Your Weekly Roundup of New Movies

What to see and what to skip in theaters.



"Because I was born." That's what 12-year-old Zain (Zain Al Rafeea) says when asked why he's suing his parents in Nadine Labaki's harrowing and propulsive Capernaum. Yet while Zain may wish he didn't exist, his story is a gift to any moviegoer who still believes cinema has the potential not only to placate and charm but to enlighten and overwhelm. Capernaum, which is set in Beirut, chronicles the collapse of Zain's life after his parents marry off his 11-year-old sister Sahar (Haita "Cedra" Izzam). Heartbroken and enraged, Zain abandons his family and moves in with Rahil (Yordanos Shiferaw), an Ethiopian immigrant, and her son, a toddler named Yonas (Boluwatife Treasure Bankole). Their shared solace is short-lived, however, when Rahil vanishes and Zain and Yonas begin a brutal struggle to survive on their own. There are times when the film's fearsome images of suffering are too much to bear. Yet Labaki shows us that while Zain is a victim, he is also a marvel. Whether he is shoplifting tampons for Sahar or using a skateboard combined with a cooking pot to transport Yonas, his daring and inventiveness make Capernaum a rare movie that inspires even as it confronts the horrors its characters inflict on one another. R. BENNETT CAMPBELL FERGUSON. Living Room.

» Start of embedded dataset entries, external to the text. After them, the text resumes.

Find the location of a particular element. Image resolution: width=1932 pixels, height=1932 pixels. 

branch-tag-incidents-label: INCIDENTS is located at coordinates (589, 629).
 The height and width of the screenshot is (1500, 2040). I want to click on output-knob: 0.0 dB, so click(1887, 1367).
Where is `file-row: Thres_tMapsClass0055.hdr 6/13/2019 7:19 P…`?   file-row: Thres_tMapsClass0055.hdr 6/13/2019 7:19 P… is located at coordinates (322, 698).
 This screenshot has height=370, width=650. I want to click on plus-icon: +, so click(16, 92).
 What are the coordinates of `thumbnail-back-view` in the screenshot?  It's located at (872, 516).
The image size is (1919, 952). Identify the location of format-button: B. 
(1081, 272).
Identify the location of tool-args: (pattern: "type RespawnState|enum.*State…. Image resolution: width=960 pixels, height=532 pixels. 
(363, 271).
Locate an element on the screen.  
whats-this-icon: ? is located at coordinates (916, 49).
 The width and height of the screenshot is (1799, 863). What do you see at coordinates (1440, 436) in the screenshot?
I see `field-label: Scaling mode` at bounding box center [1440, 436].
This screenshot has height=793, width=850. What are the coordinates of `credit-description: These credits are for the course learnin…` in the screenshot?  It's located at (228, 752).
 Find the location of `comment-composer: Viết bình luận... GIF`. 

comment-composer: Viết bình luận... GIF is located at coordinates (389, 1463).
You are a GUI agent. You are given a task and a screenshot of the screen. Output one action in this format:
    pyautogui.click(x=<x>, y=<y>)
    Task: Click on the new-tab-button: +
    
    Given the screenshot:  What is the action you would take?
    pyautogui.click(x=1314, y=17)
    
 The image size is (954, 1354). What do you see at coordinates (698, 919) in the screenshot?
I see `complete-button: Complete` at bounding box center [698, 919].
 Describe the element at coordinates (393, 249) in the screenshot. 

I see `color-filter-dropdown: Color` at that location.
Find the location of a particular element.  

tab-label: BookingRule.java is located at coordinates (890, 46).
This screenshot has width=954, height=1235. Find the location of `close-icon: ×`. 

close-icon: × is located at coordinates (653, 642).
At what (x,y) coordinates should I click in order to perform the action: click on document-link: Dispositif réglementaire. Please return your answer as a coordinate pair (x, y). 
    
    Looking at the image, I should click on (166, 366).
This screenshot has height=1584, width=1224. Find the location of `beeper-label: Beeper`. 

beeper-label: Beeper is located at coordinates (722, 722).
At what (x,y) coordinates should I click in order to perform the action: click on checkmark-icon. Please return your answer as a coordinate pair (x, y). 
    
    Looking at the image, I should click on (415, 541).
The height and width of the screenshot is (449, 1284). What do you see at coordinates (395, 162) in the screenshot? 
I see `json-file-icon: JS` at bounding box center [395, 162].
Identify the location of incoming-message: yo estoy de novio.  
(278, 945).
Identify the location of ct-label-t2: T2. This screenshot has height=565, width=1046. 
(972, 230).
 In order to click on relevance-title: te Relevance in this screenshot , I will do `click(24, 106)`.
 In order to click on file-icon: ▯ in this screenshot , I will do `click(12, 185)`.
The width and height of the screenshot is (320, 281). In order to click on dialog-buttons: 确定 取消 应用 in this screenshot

The Lego Movie 2: The Second Part


Five years after The Lego Movie's breakneck whimsy subverted expectations and launched a thousand treatments starring non-sentient intellectual properties—The Lego Batman Movie and The Lego Ninjago Movie features among them—we've finally a proper sequel. But however vibrant the scattershot quips and hyper-referential, pop-cultural palette remain, this new iteration feels more like just another brick in the wall. Directed by Mike (Trolls) Mitchell with a screenplay by the original authors, we open on a devastated Bricksburg slowly rebuilding after the kid sister-led attack of free-form Duplo creatures: a dark timeline that fits returning characters Wyldstyle (voiced by Elizabeth Banks), MetalBeard (Nick Offerman) and Batman (Will Arnett) rather more comfortably than cockeyed-optimist Emmet (Chris Pratt). When our hero tries to save his kidnapped friends from arranged marriage inside the Duplo-ruled Systar System, sheer momentum forgives weaker gags, but as animated high jinks dissolve once more to show the real kids constructing such elaborate fantasies, the benevolent dominion of Maya Rudolph's live-action mom mires proceedings in family-friendly schmaltz. Whether this latest meta-twist suggests an inherent betrayal of franchise principles probably depends on your rooting interest along the age-old parent-child divide, but what passes for narrative requires manufacturing an antagonist whose motivations never make sense and whose very existence disregards the absurd yet otherwise continuous rules defining Emmet's universe. PG. JAY HORTON. Bagdad, Bridgeport, Cedar Hills, City Center, Clackamas, Division, Eastport, Lloyd, Pioneer Place, Scappoose, St. Johns Pub and Theater, St. Johns Twin Cinema & Pub, Tigard, Vancouver.

Miss Bala


The most memorable part of Miss Bala is when "Los Ageless" by St. Vincent plays during a party scene. That rules. The rest of the film, sadly, does not. Miss Bala, which translates to "Miss Bullet," is Gloria (Gina Rodriguez), an aspiring fashionista whose ambition is held back by her own meekness. Abducted by a Mexican drug cartel during a night of clubbing, Gloria is forced to cooperate with the outlaws to save her best friend and her godson. If it sounds like you've seen this before, you have! It's basically the plot to every movie ever made about organized crime. But more specifically, Miss Bala is a remake of a 2011 Spanish-language film of the same name—the main difference is that the original protagonist is fueled by fame, while this reiteration is fueled by family. Director Catherine Hardwicke claims to have made Gloria more active than her predecessor, but it's difficult to see how exactly. She's supposed to be cunning, but almost nothing she does is actually impressive until the inevitable final showdown. Even that reeks of hollow "girl power." Cool! She shoots a gun! Anything else? Ultimately, Miss Bala is just another unnecessary remake for an English-speaking audience. However, its greatest sin is its squandering of Anthony Mackie, relegating him to only two scenes. Tragic. PG-13. MIA VICINO. Bridgeport, Cedar Hills, City Center, Clackamas, Division, Eastport, Fox Tower, Lloyd, Vancouver.